## Materials provided
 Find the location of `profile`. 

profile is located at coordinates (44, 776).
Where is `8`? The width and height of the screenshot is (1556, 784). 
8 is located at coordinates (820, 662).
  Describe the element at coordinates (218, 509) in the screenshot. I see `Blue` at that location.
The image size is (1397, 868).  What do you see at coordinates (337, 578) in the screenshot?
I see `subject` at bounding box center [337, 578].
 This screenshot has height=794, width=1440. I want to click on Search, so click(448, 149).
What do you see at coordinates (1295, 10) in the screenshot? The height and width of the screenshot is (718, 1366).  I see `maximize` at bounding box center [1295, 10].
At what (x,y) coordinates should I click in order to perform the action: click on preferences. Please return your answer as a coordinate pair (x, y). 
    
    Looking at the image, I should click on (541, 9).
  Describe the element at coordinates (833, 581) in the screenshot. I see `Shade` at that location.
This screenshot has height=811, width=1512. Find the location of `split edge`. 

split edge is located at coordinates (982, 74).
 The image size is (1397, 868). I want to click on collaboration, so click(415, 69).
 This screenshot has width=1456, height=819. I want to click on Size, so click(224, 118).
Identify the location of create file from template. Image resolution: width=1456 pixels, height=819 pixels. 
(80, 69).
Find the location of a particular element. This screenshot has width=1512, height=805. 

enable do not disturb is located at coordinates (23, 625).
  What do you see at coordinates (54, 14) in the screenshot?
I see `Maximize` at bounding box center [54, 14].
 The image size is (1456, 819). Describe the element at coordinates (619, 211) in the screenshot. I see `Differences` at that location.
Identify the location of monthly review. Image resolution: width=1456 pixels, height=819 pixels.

## Instructions for the task
Reproduce all of the data above, substituting "Determine the position of" for every occurrence of "Identify the location of" and leaving everything else as it is.

## Answer to the exercise
 Find the location of `profile`. 

profile is located at coordinates (44, 776).
Where is `8`? The width and height of the screenshot is (1556, 784). 
8 is located at coordinates (820, 662).
  Describe the element at coordinates (218, 509) in the screenshot. I see `Blue` at that location.
The image size is (1397, 868).  What do you see at coordinates (337, 578) in the screenshot?
I see `subject` at bounding box center [337, 578].
 This screenshot has height=794, width=1440. I want to click on Search, so click(448, 149).
What do you see at coordinates (1295, 10) in the screenshot? The height and width of the screenshot is (718, 1366).  I see `maximize` at bounding box center [1295, 10].
At what (x,y) coordinates should I click in order to perform the action: click on preferences. Please return your answer as a coordinate pair (x, y). 
    
    Looking at the image, I should click on (541, 9).
  Describe the element at coordinates (833, 581) in the screenshot. I see `Shade` at that location.
This screenshot has height=811, width=1512. Find the location of `split edge`. 

split edge is located at coordinates (982, 74).
 The image size is (1397, 868). I want to click on collaboration, so click(415, 69).
 This screenshot has width=1456, height=819. I want to click on Size, so click(224, 118).
Determine the position of create file from template. Image resolution: width=1456 pixels, height=819 pixels. 
(80, 69).
Find the location of a particular element. This screenshot has width=1512, height=805. 

enable do not disturb is located at coordinates (23, 625).
  What do you see at coordinates (54, 14) in the screenshot?
I see `Maximize` at bounding box center [54, 14].
 The image size is (1456, 819). Describe the element at coordinates (619, 211) in the screenshot. I see `Differences` at that location.
Determine the position of monthly review. Image resolution: width=1456 pixels, height=819 pixels.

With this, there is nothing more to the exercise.